The road to EV safety requires a robust infrastructure

Few would argue that emerging technologies like electric vehicles (EVs) and electric micromobility devices (more commonly known as e-bikes and e-scooters) are transforming today’s modes of transportation. Today, there are reportedly more than one million electrified vehicles on U.S. roadways; that number is expected to reach more than 18 million by 2030. Meanwhile, travel to just about any urban setting and you’ll surely see people on e-bikes and e-scooters nimbly navigating city streets.

With the increasing ubiquity of these lithium-ion battery-powered vehicles and devices, the appropriate infrastructure of safety must be in place to support their presence and growth. On the fire service side, this includes ensuring that first responders receive the training needed to safely and effectively handle associated incidents. For consumers, it means educating them about how to properly charge and store EVs, e-bikes, and e-scooters.

NFPA has been committed to addressing potential fire hazards posed by EVs for some time, offering in-person and online trainings that teach first responders how to safely and effectively mitigate EV incidents. These trainings and related resources were developed in coordination with several major safety organizations and numerous national laboratories that share our commitment to EV safety. We’ve also received grants to help deliver these trainings to as many fire departments as possible. To date, NFPA has helped educate more than 300,000 first responders on this emerging hazard.

Currently, as part of a three-year project funded by the US Department of Energy (DOE), NFPA and the U.S. Clean Cities Coalition (CCC) have teamed up to develop a series of online courses and workshops that help prepare communities for the growing presence of electric vehicles (EVs) on U.S. roadways. Called “NFPA Spurs the Safe Adoption of Electric Vehicles Through Education and Outreach,” the program works to help communities prepare for electrical vehicle growth in the US, assisting cities and towns with an evaluation of their EV infrastructure, training programs, incentives, and code compliance readiness.

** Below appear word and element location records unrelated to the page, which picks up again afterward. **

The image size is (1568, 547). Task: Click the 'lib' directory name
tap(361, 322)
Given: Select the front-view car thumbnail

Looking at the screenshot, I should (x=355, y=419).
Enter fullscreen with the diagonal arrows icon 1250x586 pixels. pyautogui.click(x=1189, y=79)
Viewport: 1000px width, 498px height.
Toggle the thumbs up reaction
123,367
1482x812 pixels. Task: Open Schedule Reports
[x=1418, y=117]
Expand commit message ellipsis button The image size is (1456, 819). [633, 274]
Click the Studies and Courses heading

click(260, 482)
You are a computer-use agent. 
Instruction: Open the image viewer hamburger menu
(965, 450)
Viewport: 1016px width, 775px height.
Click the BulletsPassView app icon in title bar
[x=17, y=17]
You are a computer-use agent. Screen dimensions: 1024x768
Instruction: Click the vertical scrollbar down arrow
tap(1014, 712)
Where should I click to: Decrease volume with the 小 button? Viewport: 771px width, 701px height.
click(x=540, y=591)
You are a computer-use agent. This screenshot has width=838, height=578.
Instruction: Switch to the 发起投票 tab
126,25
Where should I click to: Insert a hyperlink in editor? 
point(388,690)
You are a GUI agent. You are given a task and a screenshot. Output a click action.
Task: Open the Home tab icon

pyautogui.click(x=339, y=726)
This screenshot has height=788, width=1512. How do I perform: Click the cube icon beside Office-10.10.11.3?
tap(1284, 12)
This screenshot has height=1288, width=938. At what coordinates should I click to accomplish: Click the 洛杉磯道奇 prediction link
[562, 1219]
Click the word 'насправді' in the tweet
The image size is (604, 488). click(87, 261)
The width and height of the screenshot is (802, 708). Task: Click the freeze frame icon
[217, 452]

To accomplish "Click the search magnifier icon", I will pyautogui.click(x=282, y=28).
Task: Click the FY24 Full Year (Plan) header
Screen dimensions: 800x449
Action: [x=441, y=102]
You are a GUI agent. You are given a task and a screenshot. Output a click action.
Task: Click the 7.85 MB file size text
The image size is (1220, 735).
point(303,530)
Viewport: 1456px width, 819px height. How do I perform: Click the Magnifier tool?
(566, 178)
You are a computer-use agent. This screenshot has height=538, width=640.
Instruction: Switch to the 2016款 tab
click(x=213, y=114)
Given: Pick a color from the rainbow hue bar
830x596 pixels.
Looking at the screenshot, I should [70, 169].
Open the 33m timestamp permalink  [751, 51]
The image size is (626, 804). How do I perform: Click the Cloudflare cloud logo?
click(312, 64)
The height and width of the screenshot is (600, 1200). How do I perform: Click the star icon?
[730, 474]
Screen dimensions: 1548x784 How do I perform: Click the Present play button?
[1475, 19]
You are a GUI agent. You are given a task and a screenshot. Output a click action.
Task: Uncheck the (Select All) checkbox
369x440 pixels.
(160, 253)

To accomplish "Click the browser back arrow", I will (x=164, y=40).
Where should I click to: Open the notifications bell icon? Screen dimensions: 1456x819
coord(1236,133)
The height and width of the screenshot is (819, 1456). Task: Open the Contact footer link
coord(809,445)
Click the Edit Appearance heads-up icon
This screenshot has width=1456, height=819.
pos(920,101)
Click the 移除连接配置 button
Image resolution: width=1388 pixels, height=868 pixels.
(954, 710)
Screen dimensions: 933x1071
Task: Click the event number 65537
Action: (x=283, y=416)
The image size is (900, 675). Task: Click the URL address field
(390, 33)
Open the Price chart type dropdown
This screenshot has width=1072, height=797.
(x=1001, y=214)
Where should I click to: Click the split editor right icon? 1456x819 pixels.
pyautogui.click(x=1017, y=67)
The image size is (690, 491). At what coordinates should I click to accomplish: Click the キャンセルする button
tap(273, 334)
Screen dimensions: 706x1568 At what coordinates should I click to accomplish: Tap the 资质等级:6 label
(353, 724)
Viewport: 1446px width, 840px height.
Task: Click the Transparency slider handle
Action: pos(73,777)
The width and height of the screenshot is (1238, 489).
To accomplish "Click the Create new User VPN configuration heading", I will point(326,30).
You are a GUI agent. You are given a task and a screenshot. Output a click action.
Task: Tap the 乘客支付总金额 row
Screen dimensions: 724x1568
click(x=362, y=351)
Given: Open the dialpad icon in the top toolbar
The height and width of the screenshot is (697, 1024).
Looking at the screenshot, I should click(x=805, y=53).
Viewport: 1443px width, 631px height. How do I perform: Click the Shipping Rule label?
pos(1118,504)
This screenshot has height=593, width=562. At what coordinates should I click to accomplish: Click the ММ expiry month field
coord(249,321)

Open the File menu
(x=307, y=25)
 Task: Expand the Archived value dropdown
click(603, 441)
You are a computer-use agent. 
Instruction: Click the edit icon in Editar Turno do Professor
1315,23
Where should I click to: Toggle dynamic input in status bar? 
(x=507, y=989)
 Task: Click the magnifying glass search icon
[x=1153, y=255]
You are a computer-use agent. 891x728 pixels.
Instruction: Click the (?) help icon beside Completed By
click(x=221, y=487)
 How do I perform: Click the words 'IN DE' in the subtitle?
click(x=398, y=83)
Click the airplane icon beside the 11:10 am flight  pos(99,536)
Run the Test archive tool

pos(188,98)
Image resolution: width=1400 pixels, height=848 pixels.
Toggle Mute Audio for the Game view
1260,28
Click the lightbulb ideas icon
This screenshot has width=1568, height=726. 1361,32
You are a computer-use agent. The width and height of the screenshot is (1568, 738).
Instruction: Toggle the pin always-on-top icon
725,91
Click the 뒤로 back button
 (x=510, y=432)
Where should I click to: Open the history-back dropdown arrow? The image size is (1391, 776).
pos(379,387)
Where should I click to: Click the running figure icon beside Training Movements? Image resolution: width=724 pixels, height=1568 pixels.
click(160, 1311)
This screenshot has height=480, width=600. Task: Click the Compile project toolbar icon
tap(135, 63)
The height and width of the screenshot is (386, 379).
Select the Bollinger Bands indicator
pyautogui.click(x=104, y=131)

This September, NFPA co-hosted a symposium with the New York City Fire Department (FDNY) to address fire safety hazards associated with improper storage and charging of e-bikes and e-scooters as well as other devices powered by lithium-ion batteries. In follow-up to the symposium, NFPA created new webpage and tip sheet for public educators, building and store owners, the fire service, and other professionals, highlighting why e-bikes and e-scooters catch fire, what some jurisdictions are doing to better regulate that risk, and what people can do to stay safe if they use, store, or charge e-bikes, e-scooters, and other products that use lithium-ion batteries.

Our overall goal has been to ensure that as EVs and other lithium-ion powered devices like e-bikes and e-scooters become more widely used, potential safety threats are addressed as appropriate in a timely manner.

But the work that NFPA has done in collaboration with other committed organizations is only part of the solution. Truly reducing the fire safety risks associated with EVs and other lithium-ion battery powered devices requires a robust ecosystem of safety that includes active, ongoing support and participation from local government, utilities, electrical code officials, manufacturers/dealerships, fleet owners, garages/maintenance facilities, insurance companies, the fire service, EMS, law enforcement, and consumers. All these stakeholder groups must be fully engaged in doing their part to truly help minimize associated safety risks.

As things stand, a sizeable gap remains between this ideal infrastructure and existing levels of preparedness and planning. More widespread public education about EV systems themselves; more guidance around charging installation safety practices; strengthened code compliance; and training for more emergency responders are just a few of the many ways we can begin to close that gap.

If all of us with a vested interest in these issues do our part, we will be vastly more effective at mitigating these types of fires in the years to come. Otherwise, we will continue to see more preventable tragedies occurring more frequently, particularly as the use of EVs continues to grow. It’s up to all of us to decide which road we choose to take.